When Julius Fridriksson first came to South Carolina as a researcher 24 years ago, he was struck by the lack of neurology care and expertise in the state’s rural areas, often leaving stroke survivors and other patients in the dark. He still remembers the first study participant he scanned — she believed her loss of arm movement on one side was because of a fall, not her stroke.
“I started thinking, ‘None of this makes any sense to these people,’” Fridriksson says. “Why? When you go to most hospitals in South Carolina, outside of the big cities, you don’t get any expertise. You stay in the hospital as short as possible, and then you get discharged and there’s nobody to catch you. That was always in the back of my mind.”
Now the university’s vice president for research and the imaging center’s other co-director, Fridriksson has become a nationally recognized expert on aphasia and has conducted numerous studies using the 3 Tesla scanner. Since taking the helm of USC’s research office in 2021, he has pondered how to do more for brain health.
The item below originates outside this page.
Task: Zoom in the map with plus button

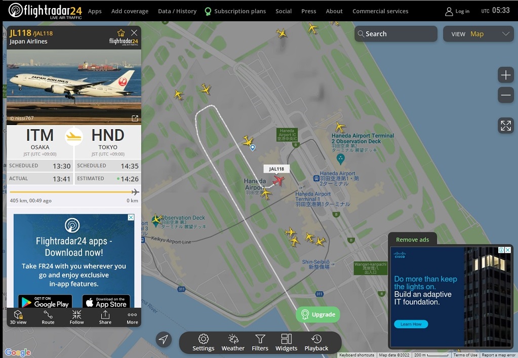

Fridriksson’s vision is for USC to become a national leader in brain health treatment and research. Two projects are quickly turning his vision into reality: the Brain Heath Network and the Brain Health Center. Both initiatives are led by Leo Bonilha, the university’s clinical director for brain health and senior associate dean of research at the School of Medicine Columbia.
The Brain Health Network is a rapidly expanding network of clinics opening in neurology deserts — rural counties where seeing a neurologist might mean a nine-month wait list and a two-hour drive. Primary care physicians, who often don’t have the specialized training to treat Alzheimer’s disease or other types of dementia, refer patients to the USC clinics for screenings and then receive a diagnosis and care plan.
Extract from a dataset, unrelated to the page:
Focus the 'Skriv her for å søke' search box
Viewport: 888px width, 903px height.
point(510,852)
“You can imagine, a wife brings her husband who is not sleeping through the night, is extremely disruptive, walks off during the day,” Fridriksson says. “It takes an enormous toll having to wait nine months, and that is not acceptable. But for us, the maximum wait for care is three weeks. We have a well-oiled machine.”
To date, seven clinics are in operation, thanks in large part to bipartisan buy-in from state legislators. Fridriksson hopes to open five more by the end of the year.
“It’s a real thing. It’s not fluff,” he says. “We’ve now completed more than 900 patient visits since we first started seeing patients. By this time next year, we’ll have seen thousands. It’s making a huge difference.”
If you think of those rural clinics as wheel spokes, Fridriksson says, the hub is USC’s new Brain Health Center. Slated to open next to Prisma Health Richland in 2026, this state-of-the-art building will house two more MRI scanners: the state’s first ultra-high field 7 Tesla scanner and a wide-bore 3 Tesla scanner that can accommodate patients with larger builds.
Both projects will help South Carolina anticipate the needs of its aging population, and Fridriksson envisions further expanding the scope of care to include movement disorders, epilepsy and other neurological conditions. Beyond improving care for South Carolinians, the network of clinics will significantly increase opportunities for clinical trials, a boon for researchers seeking to improve treatments. Fridriksson credits the McCausland Brain Imaging Center as a springboard for all of that.
“My idea for the Brain Health Network and the Brain Health Center would never have come about had the McCausland Center not been here,” Fridriksson says. “I’ve been doing my research on that scanner. I’ve been its primary customer as well as its director since 2006. There’s no way that would have happened without that center.”